Philly steakhouses get a modern makeover

Philly, the old-school steakhouse you love is changing. Bright new restaurants with quirky light fixtures, hip furnishings made of reclaimed elements and farm-to-table menus replace dark woods, musky leather, and Chicago-shipped steaks of yore.

Take Morimoto’s new steakhouse program — a stark space with Holstein meats, Australian-bred Wagyu and Japanese A5 certified Wagyu, all free from growth hormones and antibiotics. This isn’t a martini, cigar and brontosaurus meal a la “Mad Men” but something subtler and cooler.
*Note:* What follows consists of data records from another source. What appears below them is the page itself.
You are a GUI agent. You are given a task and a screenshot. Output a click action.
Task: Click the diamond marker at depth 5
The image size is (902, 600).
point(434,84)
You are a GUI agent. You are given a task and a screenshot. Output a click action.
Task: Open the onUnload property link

“The simplicity of Morimoto’s design: the woods, the wave patterns along our walls, give an air of nature,” says Chef Benjamin Dayag.

RELATED: Who knew? Philly is a whiskey town.
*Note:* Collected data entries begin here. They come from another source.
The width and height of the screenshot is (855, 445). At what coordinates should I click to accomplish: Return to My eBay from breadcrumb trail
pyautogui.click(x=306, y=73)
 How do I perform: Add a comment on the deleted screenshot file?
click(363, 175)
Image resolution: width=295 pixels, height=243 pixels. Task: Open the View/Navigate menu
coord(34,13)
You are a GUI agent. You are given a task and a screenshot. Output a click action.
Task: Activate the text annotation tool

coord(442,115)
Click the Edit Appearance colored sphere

Even The Palm at the Bellevue Hotel — the height of power lunching since 1989 — is closed until 2017 for a sleeker renovation.
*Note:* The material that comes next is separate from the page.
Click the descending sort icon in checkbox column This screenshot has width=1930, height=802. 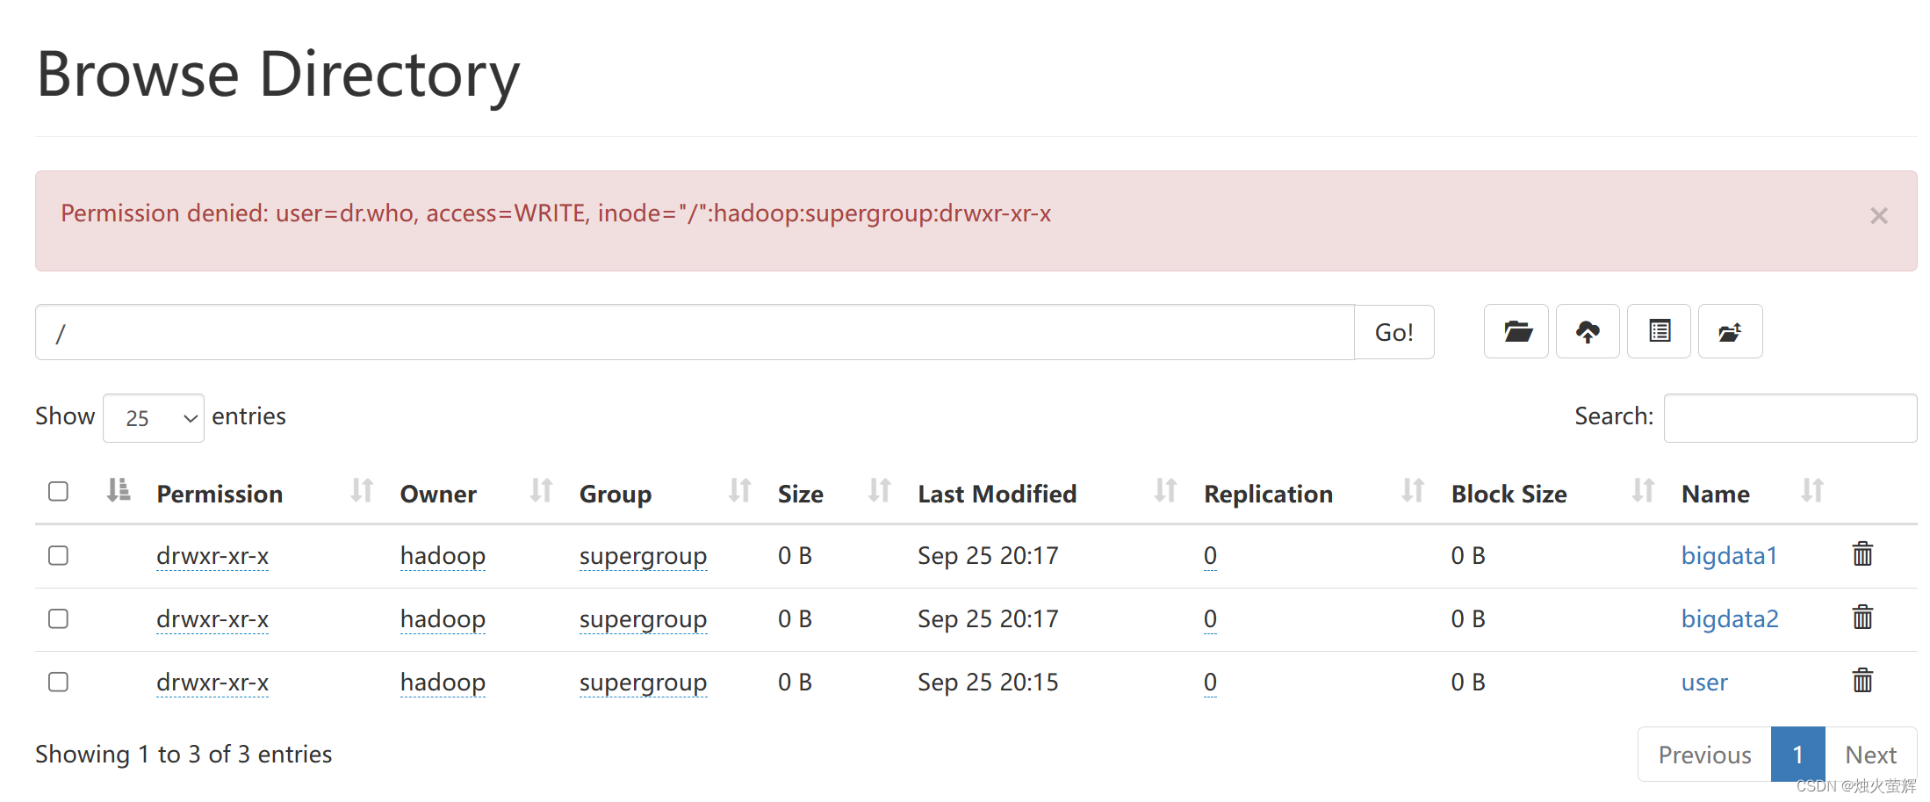pyautogui.click(x=119, y=492)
“The vibe will be similar, a place where important people dine and drink, but with a fresher feel,” says artist Zack Bird who’ll paint mostly cityscapes at the re-done Palm rather than old local faces.

The Bellevue isn’t alone, newer Philly hotels are also adopting the twin notions of moder design and exclusive, mostly local meats.

Michele Simpson, Sonesta Hotel Philadelphia’s Director of Marketing says when they sought to add a steakhouse to their program they wanted one “for Philly millennials.”

The 18th Street hotel found it in Ruth’s Chris Steakhouse, who will move from its Broad Street home of 30 years to Sonesta this spring. Marsha Brown, owner of Ruth’s Chris, promises “warm woods of cypress, exposed brick walls and contemporary lighting” for something breezier than in the past.

The Logan Hotel, which took over Philly’s classic Four Seasons and updated it, “is a new social hub,” says Sandy Heydt, the hotel’s Director of Marketing. Its colorfully cool steakhouse, Urban Farmer features neon lights juxtaposed with barn wood tables.

The menu at Urban Farmer also takes a healthier approach. The sauces are light, the vegetables — like the steaks — are locally sourced and elegantly prepared. And the meats are lean and mean.

“Traditional steakhouse beef is prime; very heavy in fat,” explains Urban Farmer GM Troy Christian. “We’re healthier because we know our beef, how it’s fed and more importantly how tenderly it is raised.”